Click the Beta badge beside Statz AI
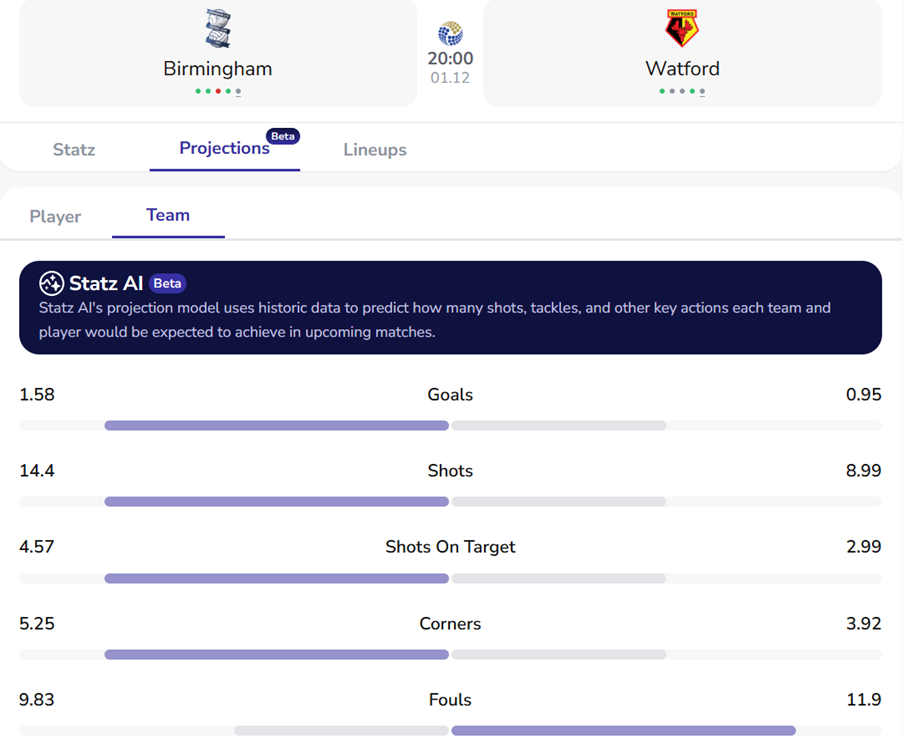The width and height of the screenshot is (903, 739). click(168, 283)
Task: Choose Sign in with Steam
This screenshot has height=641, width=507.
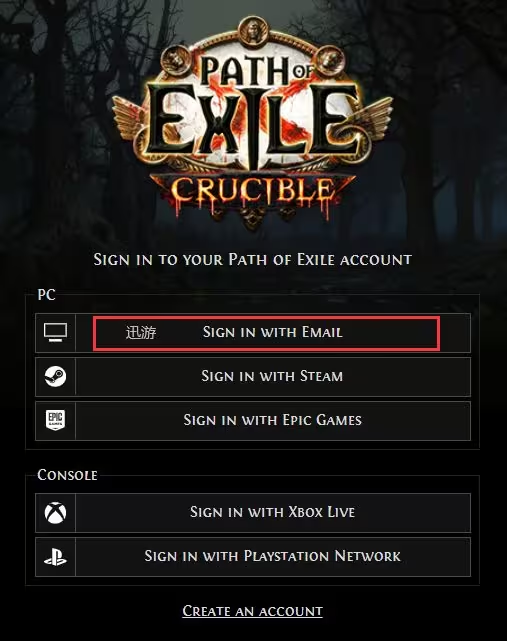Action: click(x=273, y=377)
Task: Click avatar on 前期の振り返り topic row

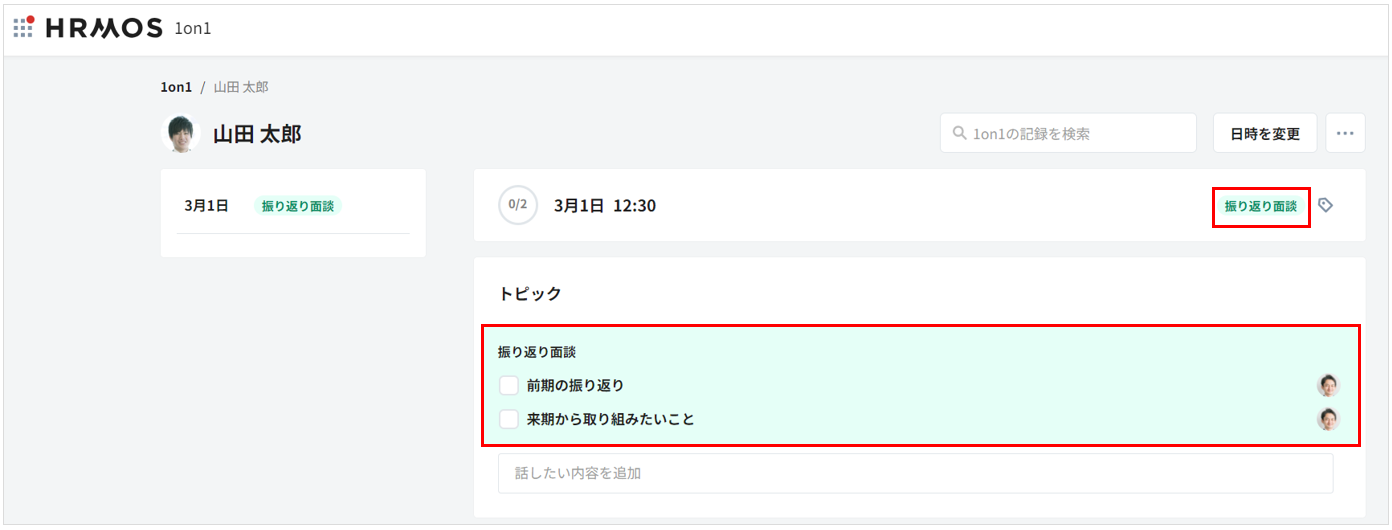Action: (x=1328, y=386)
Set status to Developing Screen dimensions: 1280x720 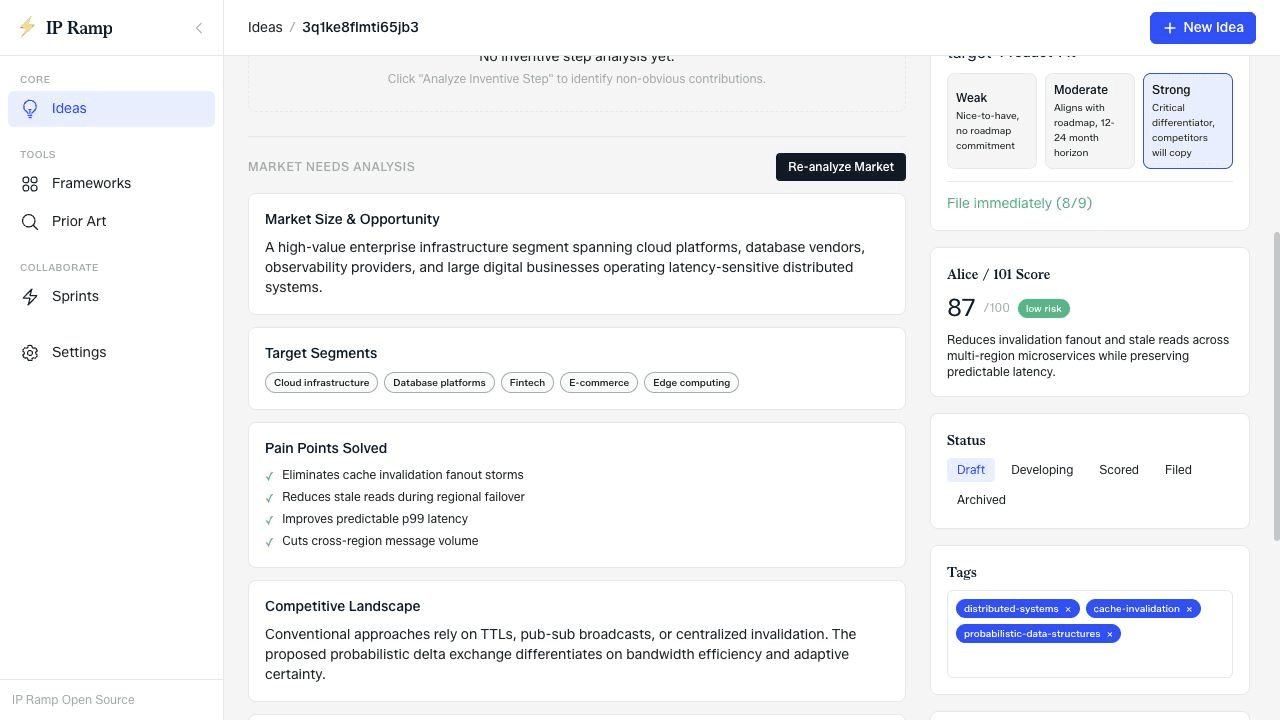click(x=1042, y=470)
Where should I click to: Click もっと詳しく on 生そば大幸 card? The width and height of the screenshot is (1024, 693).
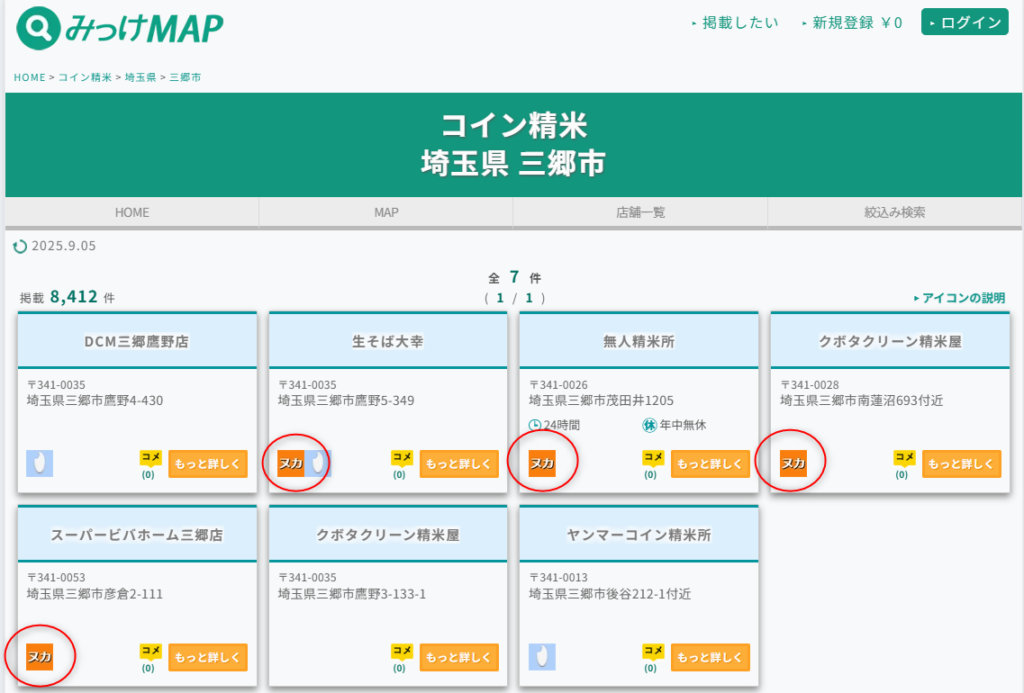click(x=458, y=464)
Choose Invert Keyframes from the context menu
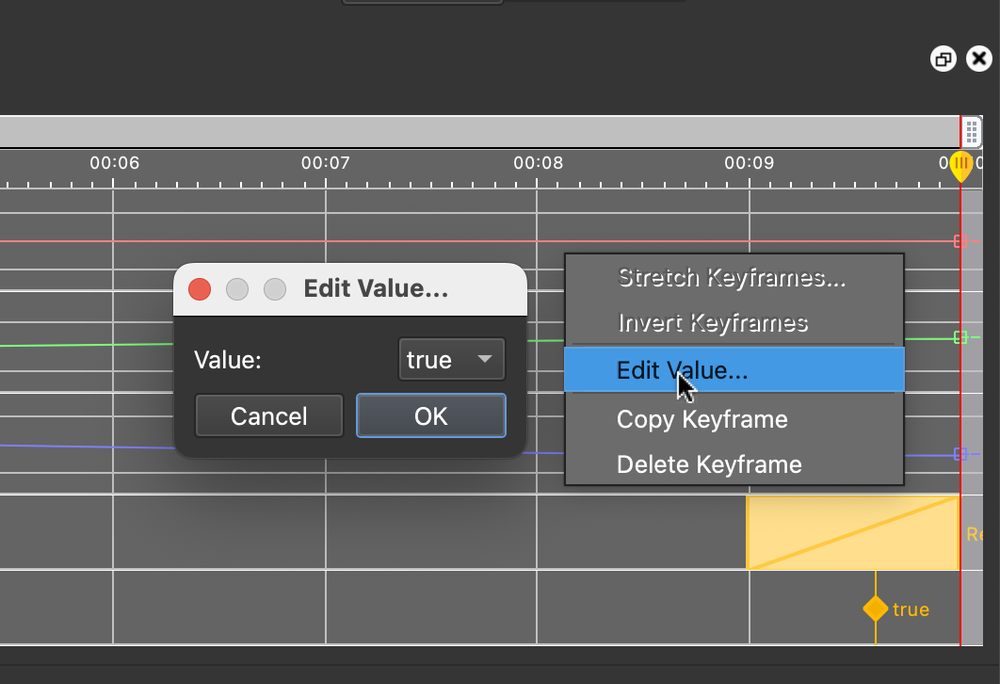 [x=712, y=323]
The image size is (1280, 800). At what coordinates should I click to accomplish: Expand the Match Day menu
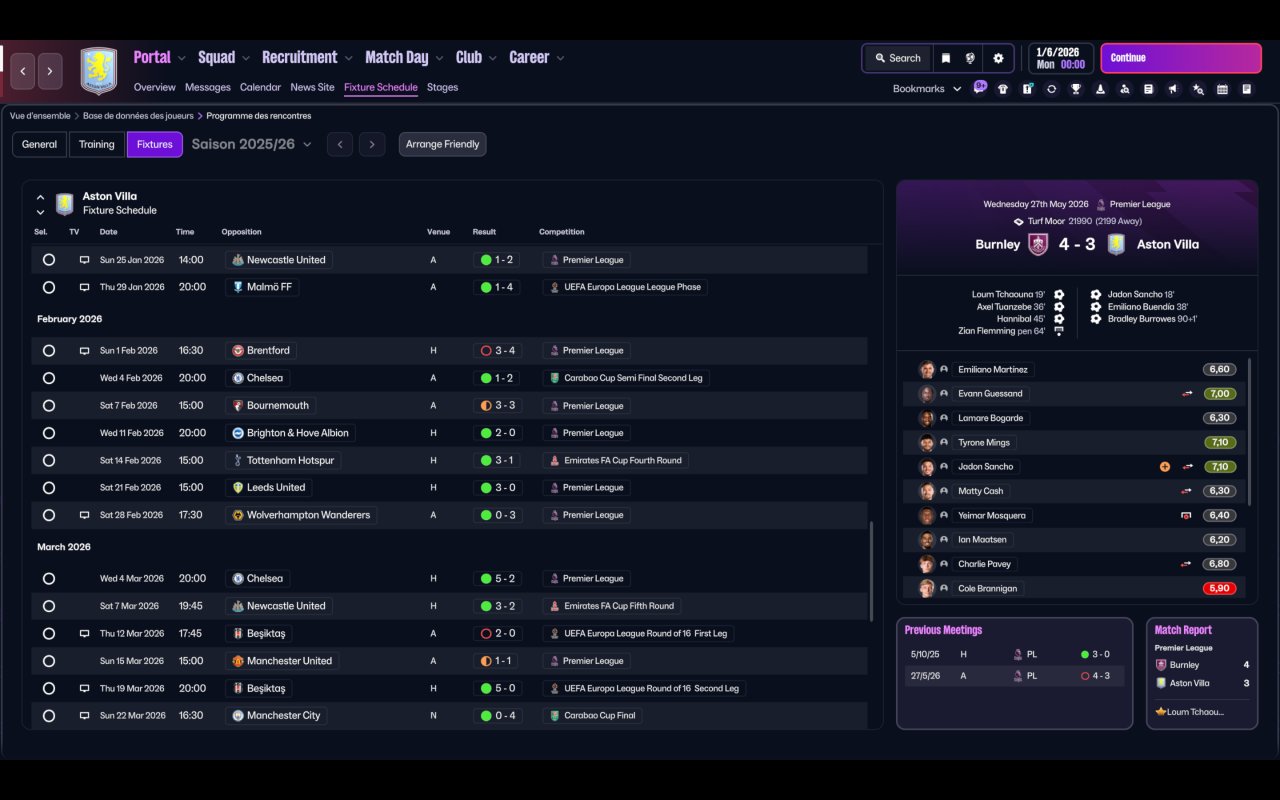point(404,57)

--

• _What is required_
Each line from the one bearing "The image size" through the final line of the records is to be copied exactly, and no pictures are to be included.

• _Your response_
The image size is (1280, 800). At what coordinates should I click to accomplish: Expand the Match Day menu
point(404,57)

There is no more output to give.